Client Libraries

Instrumentation in Prometheus is implemented with "client libraries". Client libraries are available in a variety of languages, including Python, Java and Go.

Client libraries are used inside your code to add instrumentation. A simple example of instrumentation would be tracking the number of HTTP requests that have been received, which would be a Counter.

Client libraries take care of all the nitty gritty details like concurrency handling and tracking state. For example if you want to track how often a function is called you do not need to maintain a thread-safe variable yourself and register a callback. Rather you would create a Counter which you call inc() when the function is entered, and the client library handles the rest. Across the thousands of metrics that you'll create over time, this saves a lot of code and clutter.


Client libraries also expose the metrics in a format Prometheus can then scrape over HTTP and understand. Exposition is separate from instrumentation. Instrumentation for a metric will register itself with the client library, and any exposition mechanism can then use that with no coordination between the two.

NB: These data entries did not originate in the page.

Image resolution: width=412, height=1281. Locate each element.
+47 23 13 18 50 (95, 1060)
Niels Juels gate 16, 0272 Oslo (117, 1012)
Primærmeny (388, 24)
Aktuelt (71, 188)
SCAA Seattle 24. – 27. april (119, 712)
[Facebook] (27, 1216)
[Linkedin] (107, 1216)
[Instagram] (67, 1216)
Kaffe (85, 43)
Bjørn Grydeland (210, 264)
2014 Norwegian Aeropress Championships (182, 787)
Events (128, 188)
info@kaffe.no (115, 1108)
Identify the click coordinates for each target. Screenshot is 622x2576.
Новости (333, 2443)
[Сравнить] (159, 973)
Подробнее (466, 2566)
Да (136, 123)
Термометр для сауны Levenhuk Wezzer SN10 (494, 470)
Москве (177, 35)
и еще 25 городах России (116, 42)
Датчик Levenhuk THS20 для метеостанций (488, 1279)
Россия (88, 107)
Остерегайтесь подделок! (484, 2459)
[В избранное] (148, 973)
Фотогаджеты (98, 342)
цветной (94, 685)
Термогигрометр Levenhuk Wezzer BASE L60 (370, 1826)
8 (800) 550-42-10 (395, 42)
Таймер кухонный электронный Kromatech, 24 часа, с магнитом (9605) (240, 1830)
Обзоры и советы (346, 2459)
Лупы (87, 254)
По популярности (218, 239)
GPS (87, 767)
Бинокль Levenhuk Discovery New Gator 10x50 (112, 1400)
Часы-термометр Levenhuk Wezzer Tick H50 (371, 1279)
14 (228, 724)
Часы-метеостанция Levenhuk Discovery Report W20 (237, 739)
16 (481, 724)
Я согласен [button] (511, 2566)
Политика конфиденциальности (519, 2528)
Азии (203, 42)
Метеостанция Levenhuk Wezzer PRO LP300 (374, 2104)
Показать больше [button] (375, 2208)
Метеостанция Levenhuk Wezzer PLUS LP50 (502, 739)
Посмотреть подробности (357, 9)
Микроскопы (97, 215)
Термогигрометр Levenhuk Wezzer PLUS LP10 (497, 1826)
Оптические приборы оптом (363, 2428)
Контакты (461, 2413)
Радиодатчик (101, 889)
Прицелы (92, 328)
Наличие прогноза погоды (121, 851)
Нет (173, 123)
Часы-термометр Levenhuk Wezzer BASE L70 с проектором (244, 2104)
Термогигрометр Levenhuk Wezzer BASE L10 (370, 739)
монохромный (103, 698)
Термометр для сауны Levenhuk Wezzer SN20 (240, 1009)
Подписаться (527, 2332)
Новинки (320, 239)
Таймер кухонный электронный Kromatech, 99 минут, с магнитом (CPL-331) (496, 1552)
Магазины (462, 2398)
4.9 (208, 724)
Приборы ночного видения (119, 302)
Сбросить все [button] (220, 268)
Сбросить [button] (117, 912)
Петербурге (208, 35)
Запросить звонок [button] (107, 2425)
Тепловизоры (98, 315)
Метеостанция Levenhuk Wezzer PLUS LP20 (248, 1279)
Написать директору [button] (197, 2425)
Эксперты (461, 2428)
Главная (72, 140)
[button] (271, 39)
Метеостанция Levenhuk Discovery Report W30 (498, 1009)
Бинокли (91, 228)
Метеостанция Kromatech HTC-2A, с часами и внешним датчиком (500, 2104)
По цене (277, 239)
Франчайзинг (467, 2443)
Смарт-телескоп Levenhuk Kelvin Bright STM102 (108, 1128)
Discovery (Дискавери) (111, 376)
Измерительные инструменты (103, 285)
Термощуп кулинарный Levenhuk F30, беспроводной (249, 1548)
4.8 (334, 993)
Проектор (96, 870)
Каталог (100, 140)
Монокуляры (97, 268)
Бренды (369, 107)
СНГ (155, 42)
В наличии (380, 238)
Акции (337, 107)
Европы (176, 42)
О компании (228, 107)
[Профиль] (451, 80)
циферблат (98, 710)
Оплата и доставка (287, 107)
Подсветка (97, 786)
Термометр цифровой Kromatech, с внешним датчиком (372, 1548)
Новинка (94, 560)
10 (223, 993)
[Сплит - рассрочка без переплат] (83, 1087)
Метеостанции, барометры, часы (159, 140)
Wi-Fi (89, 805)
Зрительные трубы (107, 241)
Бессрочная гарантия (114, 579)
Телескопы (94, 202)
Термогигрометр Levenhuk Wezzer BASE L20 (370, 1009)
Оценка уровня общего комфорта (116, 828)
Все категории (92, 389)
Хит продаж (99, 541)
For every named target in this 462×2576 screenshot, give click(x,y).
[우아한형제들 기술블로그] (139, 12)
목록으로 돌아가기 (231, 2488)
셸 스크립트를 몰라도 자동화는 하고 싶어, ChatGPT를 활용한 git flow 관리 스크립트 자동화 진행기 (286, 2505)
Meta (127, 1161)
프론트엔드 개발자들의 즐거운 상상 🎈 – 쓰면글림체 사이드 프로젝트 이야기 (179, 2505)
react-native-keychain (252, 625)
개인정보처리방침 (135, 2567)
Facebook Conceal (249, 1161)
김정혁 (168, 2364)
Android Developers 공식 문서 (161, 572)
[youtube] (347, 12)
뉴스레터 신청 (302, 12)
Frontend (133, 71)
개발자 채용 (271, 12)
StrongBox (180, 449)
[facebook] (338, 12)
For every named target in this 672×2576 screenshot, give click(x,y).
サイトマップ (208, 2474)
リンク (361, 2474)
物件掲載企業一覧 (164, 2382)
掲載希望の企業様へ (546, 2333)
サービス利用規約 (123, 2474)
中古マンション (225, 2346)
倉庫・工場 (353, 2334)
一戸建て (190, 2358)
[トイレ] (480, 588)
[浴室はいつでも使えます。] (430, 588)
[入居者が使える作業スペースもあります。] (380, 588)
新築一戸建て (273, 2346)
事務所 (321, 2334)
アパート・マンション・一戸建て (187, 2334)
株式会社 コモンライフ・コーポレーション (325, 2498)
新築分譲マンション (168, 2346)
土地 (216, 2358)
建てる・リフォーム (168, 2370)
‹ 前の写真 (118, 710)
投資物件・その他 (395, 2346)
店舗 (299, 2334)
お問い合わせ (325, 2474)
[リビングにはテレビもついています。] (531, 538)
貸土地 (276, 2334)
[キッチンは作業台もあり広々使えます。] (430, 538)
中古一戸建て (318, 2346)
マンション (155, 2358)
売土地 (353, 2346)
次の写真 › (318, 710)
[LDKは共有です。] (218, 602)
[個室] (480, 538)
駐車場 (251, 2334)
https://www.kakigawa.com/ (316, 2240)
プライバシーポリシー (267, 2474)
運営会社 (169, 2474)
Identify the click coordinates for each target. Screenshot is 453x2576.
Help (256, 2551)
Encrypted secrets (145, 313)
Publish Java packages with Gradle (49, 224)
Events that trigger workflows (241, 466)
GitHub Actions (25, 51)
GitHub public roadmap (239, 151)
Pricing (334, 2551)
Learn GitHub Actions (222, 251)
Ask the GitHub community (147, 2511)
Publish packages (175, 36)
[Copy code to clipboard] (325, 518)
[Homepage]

For example, this means if one of your dependencies has Prometheus instrumentation, but none of the rest of your code uses a client library, then that instrumentation will sit there never being exposed. You can then add exposition to your code in the form of a HTTP /metrics endpoint and instrumentation across all of your binary will automatically be included when it is scraped. Due to this it is safe to add Prometheus instrumentation, even if only some of your users use Prometheus.

Thus it is normal that exposition is handled in (very roughly speaking) your main() function, and instrumentation for each metric is self-contained and liberally spread across your code base.